## Start

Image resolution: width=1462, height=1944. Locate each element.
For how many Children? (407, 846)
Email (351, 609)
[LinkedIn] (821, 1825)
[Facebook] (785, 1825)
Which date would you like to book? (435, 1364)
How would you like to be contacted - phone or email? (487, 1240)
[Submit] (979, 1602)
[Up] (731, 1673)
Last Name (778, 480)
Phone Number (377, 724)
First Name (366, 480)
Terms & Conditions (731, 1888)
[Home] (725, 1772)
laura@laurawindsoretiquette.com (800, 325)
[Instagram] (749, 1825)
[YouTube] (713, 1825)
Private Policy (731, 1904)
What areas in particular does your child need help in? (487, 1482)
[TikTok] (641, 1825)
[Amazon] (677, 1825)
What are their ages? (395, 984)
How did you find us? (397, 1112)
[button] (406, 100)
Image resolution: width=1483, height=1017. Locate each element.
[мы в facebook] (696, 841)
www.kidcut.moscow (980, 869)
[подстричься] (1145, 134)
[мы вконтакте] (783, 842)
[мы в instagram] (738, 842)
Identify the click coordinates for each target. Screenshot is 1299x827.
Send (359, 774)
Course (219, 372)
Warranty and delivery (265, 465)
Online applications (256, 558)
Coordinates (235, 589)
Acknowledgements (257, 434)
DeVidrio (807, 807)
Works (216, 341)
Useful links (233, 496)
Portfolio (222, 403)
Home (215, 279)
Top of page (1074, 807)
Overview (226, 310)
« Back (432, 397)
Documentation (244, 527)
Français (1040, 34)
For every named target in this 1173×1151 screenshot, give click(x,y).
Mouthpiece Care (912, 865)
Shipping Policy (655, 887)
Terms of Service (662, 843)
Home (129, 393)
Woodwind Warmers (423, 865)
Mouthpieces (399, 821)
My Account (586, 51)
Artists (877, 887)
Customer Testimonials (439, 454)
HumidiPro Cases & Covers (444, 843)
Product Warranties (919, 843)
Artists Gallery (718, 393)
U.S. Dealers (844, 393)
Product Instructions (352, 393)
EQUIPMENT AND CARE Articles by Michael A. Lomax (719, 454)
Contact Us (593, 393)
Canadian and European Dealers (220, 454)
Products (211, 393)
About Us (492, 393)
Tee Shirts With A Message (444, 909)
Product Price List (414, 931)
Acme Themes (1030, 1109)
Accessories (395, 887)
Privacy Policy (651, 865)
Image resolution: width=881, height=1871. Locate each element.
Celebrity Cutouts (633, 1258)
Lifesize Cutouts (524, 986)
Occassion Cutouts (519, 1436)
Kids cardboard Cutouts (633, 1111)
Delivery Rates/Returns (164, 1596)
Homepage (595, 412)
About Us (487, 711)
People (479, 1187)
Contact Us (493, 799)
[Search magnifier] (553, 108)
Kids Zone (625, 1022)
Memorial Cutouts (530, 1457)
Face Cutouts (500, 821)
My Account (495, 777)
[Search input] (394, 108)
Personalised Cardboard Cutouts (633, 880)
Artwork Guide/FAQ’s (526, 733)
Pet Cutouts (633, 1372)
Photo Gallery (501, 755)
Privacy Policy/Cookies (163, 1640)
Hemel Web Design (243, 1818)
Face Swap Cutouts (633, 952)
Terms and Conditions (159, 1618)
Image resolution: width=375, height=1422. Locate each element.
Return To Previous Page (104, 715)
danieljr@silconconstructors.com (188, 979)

## End

Exercise instructions: Reproduce every line of the listing above verbatim, keeping each line's original order, wording, and coordinates.

Response to this exercise:
Image resolution: width=1462, height=1944. Locate each element.
For how many Children? (407, 846)
Email (351, 609)
[LinkedIn] (821, 1825)
[Facebook] (785, 1825)
Which date would you like to book? (435, 1364)
How would you like to be contacted - phone or email? (487, 1240)
[Submit] (979, 1602)
[Up] (731, 1673)
Last Name (778, 480)
Phone Number (377, 724)
First Name (366, 480)
Terms & Conditions (731, 1888)
[Home] (725, 1772)
laura@laurawindsoretiquette.com (800, 325)
[Instagram] (749, 1825)
[YouTube] (713, 1825)
Private Policy (731, 1904)
What areas in particular does your child need help in? (487, 1482)
[TikTok] (641, 1825)
[Amazon] (677, 1825)
What are their ages? (395, 984)
How did you find us? (397, 1112)
[button] (406, 100)
Image resolution: width=1483, height=1017. Locate each element.
[мы в facebook] (696, 841)
www.kidcut.moscow (980, 869)
[подстричься] (1145, 134)
[мы вконтакте] (783, 842)
[мы в instagram] (738, 842)
Identify the click coordinates for each target. Screenshot is 1299x827.
Send (359, 774)
Course (219, 372)
Warranty and delivery (265, 465)
Online applications (256, 558)
Coordinates (235, 589)
Acknowledgements (257, 434)
DeVidrio (807, 807)
Works (216, 341)
Useful links (233, 496)
Portfolio (222, 403)
Home (215, 279)
Top of page (1074, 807)
Overview (226, 310)
« Back (432, 397)
Documentation (244, 527)
Français (1040, 34)
For every named target in this 1173×1151 screenshot, give click(x,y).
Mouthpiece Care (912, 865)
Shipping Policy (655, 887)
Terms of Service (662, 843)
Home (129, 393)
Woodwind Warmers (423, 865)
Mouthpieces (399, 821)
My Account (586, 51)
Artists (877, 887)
Customer Testimonials (439, 454)
HumidiPro Cases & Covers (444, 843)
Product Warranties (919, 843)
Artists Gallery (718, 393)
U.S. Dealers (844, 393)
Product Instructions (352, 393)
EQUIPMENT AND CARE Articles by Michael A. Lomax (719, 454)
Contact Us (593, 393)
Canadian and European Dealers (220, 454)
Products (211, 393)
About Us (492, 393)
Tee Shirts With A Message (444, 909)
Product Price List (414, 931)
Acme Themes (1030, 1109)
Accessories (395, 887)
Privacy Policy (651, 865)
Image resolution: width=881, height=1871. Locate each element.
Celebrity Cutouts (633, 1258)
Lifesize Cutouts (524, 986)
Occassion Cutouts (519, 1436)
Kids cardboard Cutouts (633, 1111)
Delivery Rates/Returns (164, 1596)
Homepage (595, 412)
About Us (487, 711)
People (479, 1187)
Contact Us (493, 799)
[Search magnifier] (553, 108)
Kids Zone (625, 1022)
Memorial Cutouts (530, 1457)
Face Cutouts (500, 821)
My Account (495, 777)
[Search input] (394, 108)
Personalised Cardboard Cutouts (633, 880)
Artwork Guide/FAQ’s (526, 733)
Pet Cutouts (633, 1372)
Photo Gallery (501, 755)
Privacy Policy/Cookies (163, 1640)
Hemel Web Design (243, 1818)
Face Swap Cutouts (633, 952)
Terms and Conditions (159, 1618)
Image resolution: width=375, height=1422. Locate each element.
Return To Previous Page (104, 715)
danieljr@silconconstructors.com (188, 979)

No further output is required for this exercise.